• **Problem to solve**: Filter these records by the string "checkmark", copying each line that holds it.
--
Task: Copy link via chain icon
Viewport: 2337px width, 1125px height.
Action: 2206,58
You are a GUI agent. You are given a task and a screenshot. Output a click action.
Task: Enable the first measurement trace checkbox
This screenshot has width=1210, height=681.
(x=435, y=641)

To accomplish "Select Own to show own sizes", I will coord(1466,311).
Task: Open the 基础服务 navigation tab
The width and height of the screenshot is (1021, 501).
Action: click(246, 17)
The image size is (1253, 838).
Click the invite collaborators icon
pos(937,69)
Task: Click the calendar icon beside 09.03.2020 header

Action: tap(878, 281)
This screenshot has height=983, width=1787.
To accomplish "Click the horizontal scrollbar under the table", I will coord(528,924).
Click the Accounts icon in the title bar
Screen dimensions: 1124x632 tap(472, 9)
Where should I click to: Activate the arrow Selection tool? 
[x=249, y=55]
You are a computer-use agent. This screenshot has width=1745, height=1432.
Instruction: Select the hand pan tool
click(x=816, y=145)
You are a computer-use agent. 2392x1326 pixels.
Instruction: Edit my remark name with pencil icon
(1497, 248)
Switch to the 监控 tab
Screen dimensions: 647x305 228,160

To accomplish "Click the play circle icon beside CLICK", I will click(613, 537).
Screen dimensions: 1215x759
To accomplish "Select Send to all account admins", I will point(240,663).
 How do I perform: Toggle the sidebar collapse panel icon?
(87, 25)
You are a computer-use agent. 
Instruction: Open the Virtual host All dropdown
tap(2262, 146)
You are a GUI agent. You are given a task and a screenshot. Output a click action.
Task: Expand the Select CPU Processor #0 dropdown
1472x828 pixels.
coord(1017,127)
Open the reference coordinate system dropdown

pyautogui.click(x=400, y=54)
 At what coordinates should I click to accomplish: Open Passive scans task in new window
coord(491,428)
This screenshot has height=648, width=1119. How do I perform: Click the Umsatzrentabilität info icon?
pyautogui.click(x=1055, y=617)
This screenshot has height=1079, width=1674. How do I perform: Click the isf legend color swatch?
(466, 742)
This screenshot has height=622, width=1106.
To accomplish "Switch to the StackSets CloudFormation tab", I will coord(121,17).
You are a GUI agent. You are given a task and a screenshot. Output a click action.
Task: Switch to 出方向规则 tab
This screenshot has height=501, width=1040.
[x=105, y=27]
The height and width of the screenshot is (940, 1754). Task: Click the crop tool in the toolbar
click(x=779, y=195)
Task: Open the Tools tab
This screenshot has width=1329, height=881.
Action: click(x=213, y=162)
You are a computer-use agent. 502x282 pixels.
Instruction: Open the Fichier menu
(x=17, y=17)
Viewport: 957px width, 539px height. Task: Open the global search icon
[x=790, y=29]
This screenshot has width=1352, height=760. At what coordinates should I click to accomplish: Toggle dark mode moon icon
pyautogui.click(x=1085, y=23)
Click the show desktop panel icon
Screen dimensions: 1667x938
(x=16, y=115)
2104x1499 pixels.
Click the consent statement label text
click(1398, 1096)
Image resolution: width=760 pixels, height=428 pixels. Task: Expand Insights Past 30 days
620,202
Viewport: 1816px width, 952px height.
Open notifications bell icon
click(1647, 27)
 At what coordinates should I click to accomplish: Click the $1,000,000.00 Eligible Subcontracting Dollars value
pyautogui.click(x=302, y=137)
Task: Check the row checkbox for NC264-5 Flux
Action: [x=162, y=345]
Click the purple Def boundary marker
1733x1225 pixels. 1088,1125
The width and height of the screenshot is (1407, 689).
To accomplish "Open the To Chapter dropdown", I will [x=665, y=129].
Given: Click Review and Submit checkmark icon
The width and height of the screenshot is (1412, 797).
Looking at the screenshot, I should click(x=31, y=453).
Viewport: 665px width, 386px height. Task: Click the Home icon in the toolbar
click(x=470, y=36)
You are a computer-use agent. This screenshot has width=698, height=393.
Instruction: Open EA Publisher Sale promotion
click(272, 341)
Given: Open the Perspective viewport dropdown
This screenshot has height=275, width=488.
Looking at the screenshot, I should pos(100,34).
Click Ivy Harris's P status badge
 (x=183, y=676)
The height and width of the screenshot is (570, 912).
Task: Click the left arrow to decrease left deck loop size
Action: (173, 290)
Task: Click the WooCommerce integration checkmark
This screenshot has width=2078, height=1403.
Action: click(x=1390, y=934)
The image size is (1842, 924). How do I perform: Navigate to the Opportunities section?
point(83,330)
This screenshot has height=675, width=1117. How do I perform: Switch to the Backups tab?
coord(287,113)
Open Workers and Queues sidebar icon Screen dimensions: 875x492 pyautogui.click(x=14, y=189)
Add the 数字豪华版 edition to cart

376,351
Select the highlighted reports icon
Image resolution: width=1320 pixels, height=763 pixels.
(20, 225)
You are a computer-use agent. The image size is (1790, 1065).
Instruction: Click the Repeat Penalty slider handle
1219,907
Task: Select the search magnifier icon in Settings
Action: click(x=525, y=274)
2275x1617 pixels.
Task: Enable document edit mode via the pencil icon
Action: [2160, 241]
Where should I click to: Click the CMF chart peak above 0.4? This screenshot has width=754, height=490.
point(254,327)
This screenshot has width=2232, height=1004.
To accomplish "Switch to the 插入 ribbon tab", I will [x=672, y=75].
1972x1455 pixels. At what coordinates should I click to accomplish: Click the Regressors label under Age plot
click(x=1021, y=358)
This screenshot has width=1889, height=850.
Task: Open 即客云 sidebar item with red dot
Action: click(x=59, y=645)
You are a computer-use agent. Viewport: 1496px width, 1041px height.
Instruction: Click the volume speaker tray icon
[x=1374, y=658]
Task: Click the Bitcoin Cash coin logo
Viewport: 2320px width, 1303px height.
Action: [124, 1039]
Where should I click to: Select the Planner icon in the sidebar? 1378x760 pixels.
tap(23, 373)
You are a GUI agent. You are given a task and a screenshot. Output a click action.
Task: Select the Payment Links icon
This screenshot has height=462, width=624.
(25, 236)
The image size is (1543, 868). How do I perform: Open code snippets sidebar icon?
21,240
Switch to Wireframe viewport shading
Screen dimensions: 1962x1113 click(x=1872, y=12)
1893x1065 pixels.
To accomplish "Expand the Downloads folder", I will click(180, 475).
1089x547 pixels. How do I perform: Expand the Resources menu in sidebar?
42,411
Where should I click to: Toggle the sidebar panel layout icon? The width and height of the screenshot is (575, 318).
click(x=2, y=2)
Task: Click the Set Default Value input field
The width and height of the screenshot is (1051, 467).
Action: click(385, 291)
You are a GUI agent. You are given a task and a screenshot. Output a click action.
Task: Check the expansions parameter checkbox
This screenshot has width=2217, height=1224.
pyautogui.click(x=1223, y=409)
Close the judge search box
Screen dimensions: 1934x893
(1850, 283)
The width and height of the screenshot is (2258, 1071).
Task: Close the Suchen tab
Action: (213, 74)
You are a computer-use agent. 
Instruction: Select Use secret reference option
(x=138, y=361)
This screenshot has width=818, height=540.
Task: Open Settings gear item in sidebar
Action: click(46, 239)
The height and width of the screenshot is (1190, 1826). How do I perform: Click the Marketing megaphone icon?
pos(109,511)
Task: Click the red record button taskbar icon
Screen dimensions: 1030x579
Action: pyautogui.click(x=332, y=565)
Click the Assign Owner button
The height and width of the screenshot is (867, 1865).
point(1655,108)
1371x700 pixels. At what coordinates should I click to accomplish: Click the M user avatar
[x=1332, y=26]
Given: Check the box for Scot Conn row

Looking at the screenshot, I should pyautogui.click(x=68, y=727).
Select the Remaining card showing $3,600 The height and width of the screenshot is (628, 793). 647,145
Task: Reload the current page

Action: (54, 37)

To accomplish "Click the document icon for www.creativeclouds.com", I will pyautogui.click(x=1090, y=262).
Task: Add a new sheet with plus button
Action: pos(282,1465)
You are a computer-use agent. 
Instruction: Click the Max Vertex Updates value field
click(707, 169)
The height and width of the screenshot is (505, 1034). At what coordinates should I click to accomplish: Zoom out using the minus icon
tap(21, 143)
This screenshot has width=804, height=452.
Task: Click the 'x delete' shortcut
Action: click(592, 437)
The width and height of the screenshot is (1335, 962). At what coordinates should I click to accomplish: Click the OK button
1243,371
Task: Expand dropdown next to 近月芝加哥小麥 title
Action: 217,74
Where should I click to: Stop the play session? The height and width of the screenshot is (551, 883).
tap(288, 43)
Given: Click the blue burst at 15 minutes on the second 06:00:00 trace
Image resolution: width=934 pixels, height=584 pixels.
--
• **Written response**:
Given: Click Review and Submit checkmark icon
Task: Click the WooCommerce integration checkmark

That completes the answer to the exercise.